1967 weekend retreat

The Duquesne Weekend was a retreat for Duquesne University students which initiated the charismatic renewal in the Catholic Church. The retreat was held on February 17–19, 1967, at The Ark and the Dove retreat center in Gibsonia, Pennsylvania, United States.

== Background ==
In 1966, graduate student Ralph A. Keifer and history professor William G. Storey of Duquesne University began using the Pentecost sequence Veni Sancte Spiritus to pray for a new outpouring of the Holy Spirit. During this period they attended a Cursillo, and were given two books which describe the experience of baptism in the Holy Spirit: The Cross and the Switchblade and They Speak With Other Tongues.

In February 1967, Keifer and Storey were themselves baptized in the Holy Spirit at an Episcopalian charismatic prayer group. At the time, Keifer and Storey had already been organizing a student retreat, and, on account of their experience, they decided to center the retreat on the Holy Spirit.

== Account of the retreat ==
One of the retreatants, Patti Gallagher Mansfield, described the Saturday night of the retreat as follows:
Saturday night a birthday party was planned for a few of our members, but there was a listlessness in the group. I wandered into the upstairs chapel… not to pray but to tell any students there to come down to the party. Yet, when I entered and knelt in the presence of Jesus in the Blessed Sacrament, I literally trembled with a sense of awe before His majesty. I knew in an overwhelming way that He is the King of Kings, the Lord of Lords… I ran down to tell our chaplain what had happened and he said that David Mangan had been in the chapel before me and had encountered God’s presence in the same way.

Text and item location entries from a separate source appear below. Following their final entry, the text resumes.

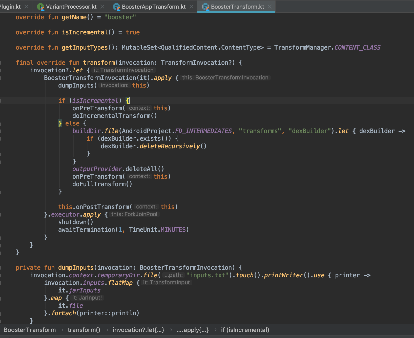This screenshot has width=414, height=338.
Task: Collapse the final override fun transform block
Action: pyautogui.click(x=1, y=63)
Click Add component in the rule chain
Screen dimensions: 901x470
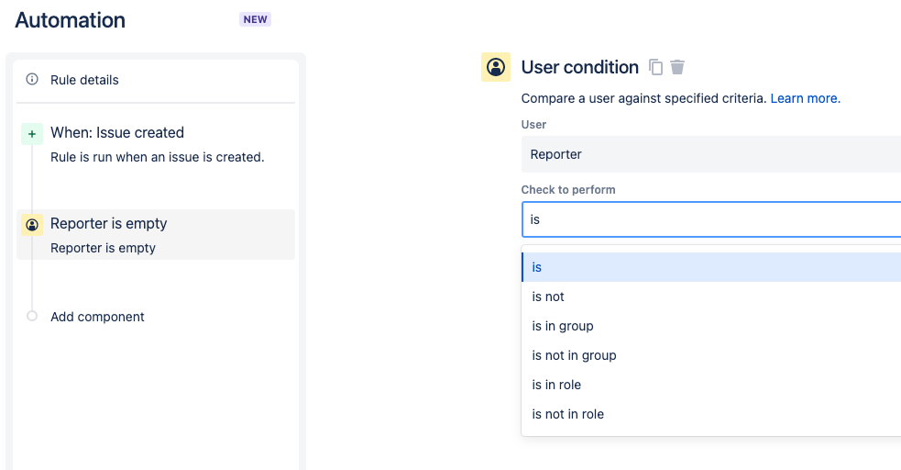pos(97,317)
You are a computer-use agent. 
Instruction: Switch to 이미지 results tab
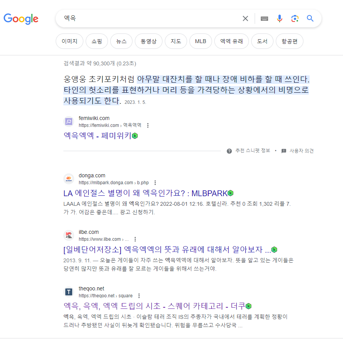point(70,41)
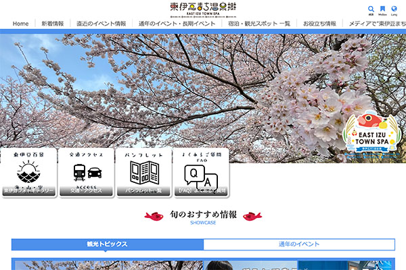406x270 pixels.
Task: Open the メディアで"東伊豆まち menu item
Action: click(x=377, y=24)
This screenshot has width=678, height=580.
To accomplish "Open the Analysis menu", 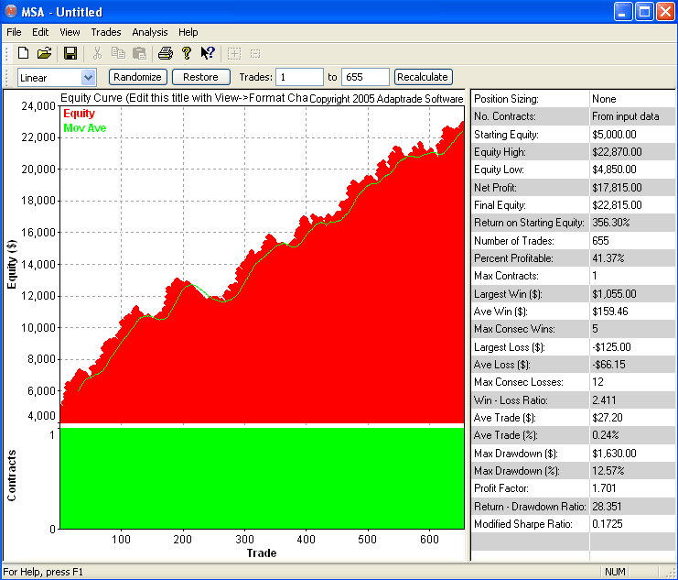I will point(149,32).
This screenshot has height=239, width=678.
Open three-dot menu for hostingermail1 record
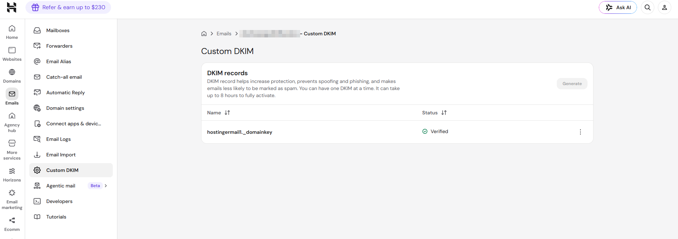coord(580,132)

Two girls told me my face was glowing and wanted to know what had happened… Within the next hour God sovereignly drew many of the students into the chapel. Some were laughing, others crying. Some prayed in tongues, others (like me) felt a burning sensation coursing through their hands. One of the professors walked in and exclaimed, “What is the Bishop going to say when he hears that all these kids have been baptized in the Holy Spirit!” Yes, there was a birthday party that night, God had planned it in the Upper Room Chapel.

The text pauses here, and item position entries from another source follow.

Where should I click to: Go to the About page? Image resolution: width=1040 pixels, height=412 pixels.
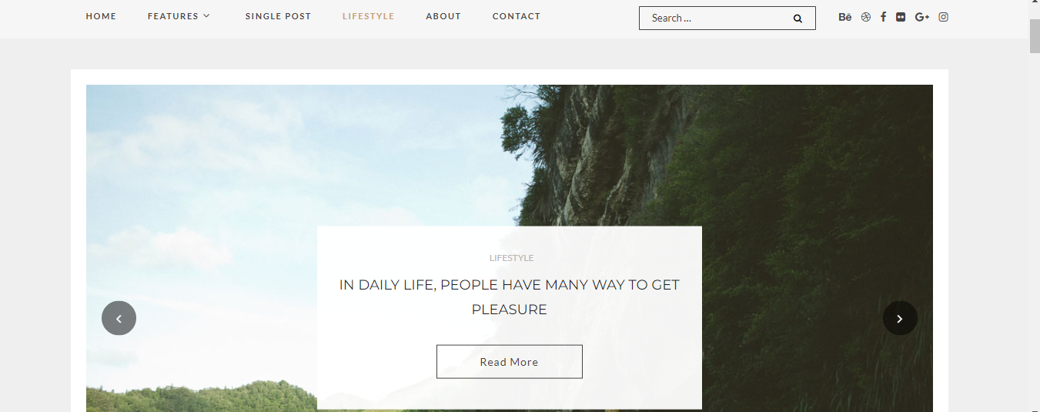[x=443, y=16]
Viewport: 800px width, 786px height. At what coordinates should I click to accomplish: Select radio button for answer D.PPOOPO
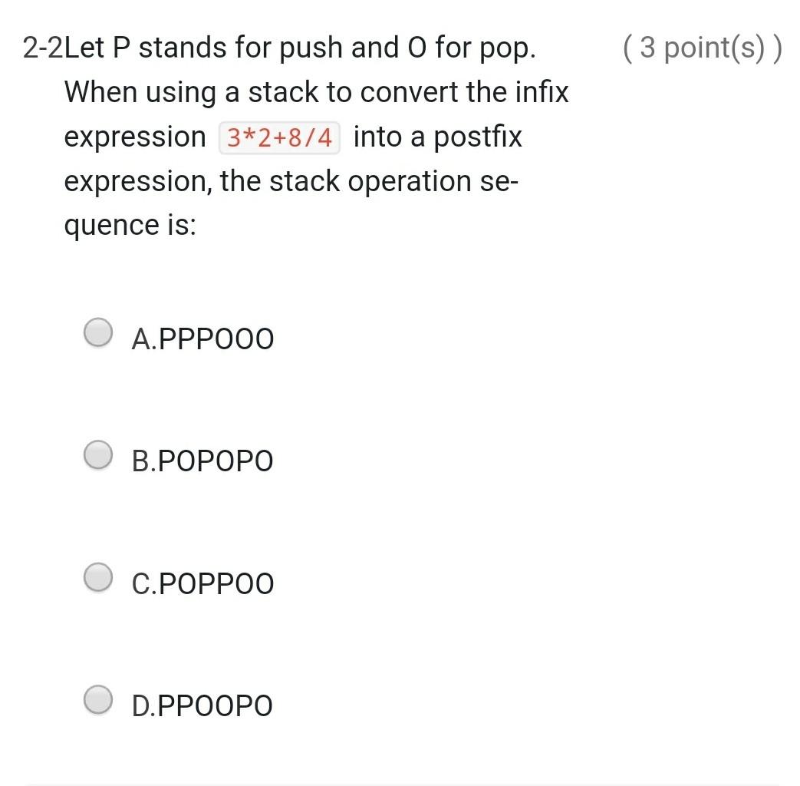pos(97,699)
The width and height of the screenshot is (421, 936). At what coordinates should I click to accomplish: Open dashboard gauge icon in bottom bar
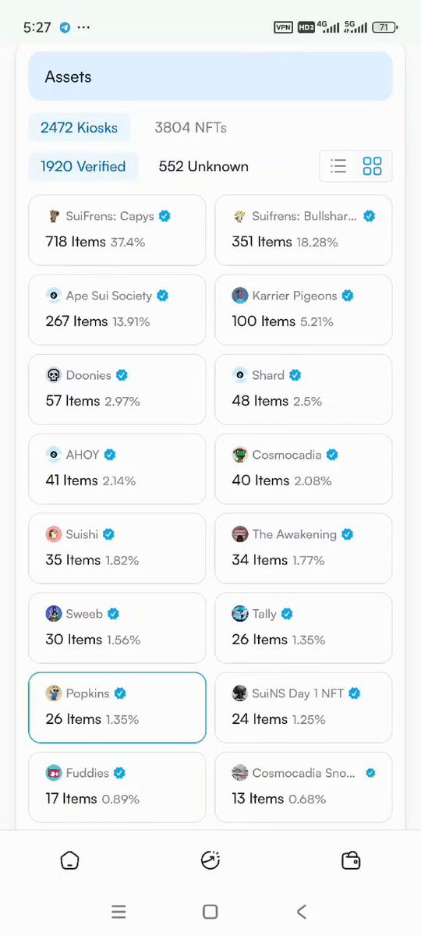(x=211, y=860)
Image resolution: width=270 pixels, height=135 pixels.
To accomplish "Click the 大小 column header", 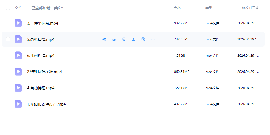I will (177, 8).
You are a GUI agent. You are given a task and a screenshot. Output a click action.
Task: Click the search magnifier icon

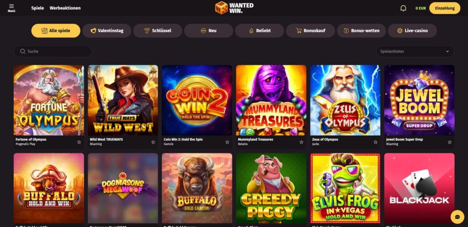(23, 51)
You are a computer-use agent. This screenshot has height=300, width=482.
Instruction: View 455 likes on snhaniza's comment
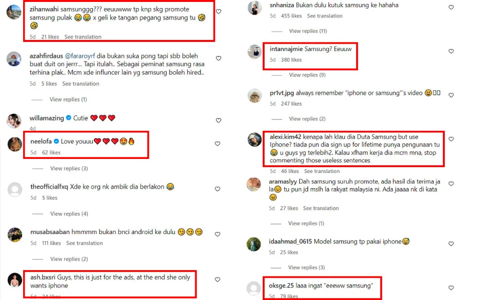point(291,16)
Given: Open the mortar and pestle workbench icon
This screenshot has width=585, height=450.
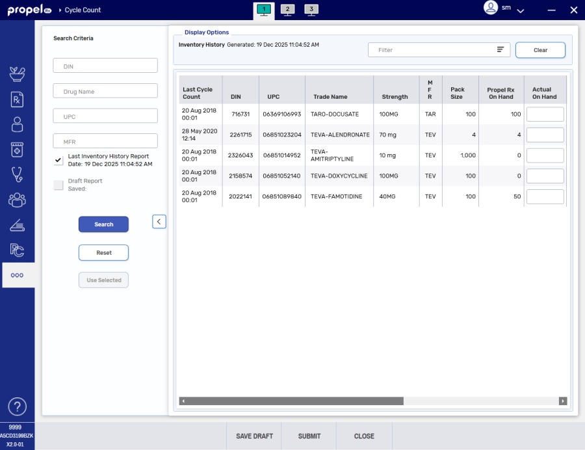Looking at the screenshot, I should 17,74.
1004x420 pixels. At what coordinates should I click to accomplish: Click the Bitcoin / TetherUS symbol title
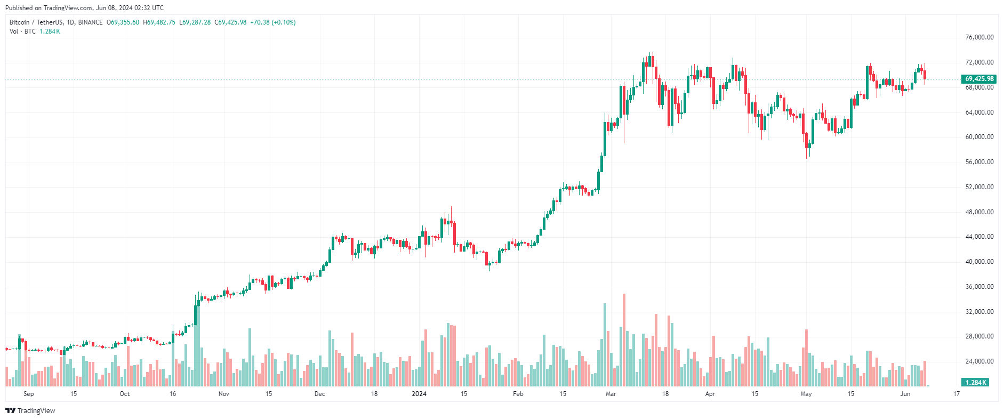(36, 22)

Many of the students, including Mangan, reported speaking in tongues that night in the chapel.

== Aftermath ==
Keifer sent the news of the retreat to the Catholics at the University of Notre Dame, where a similar event soon after occurred, and the baptism in the Holy Spirit began to spread. For example, by March 1967, Ralph C. Martin, a leader in the Cursillo movement, had become among the earliest beneficiaries of the Duquesne Weekend, and went on to become a major leader in the Catholic charismatic renewal.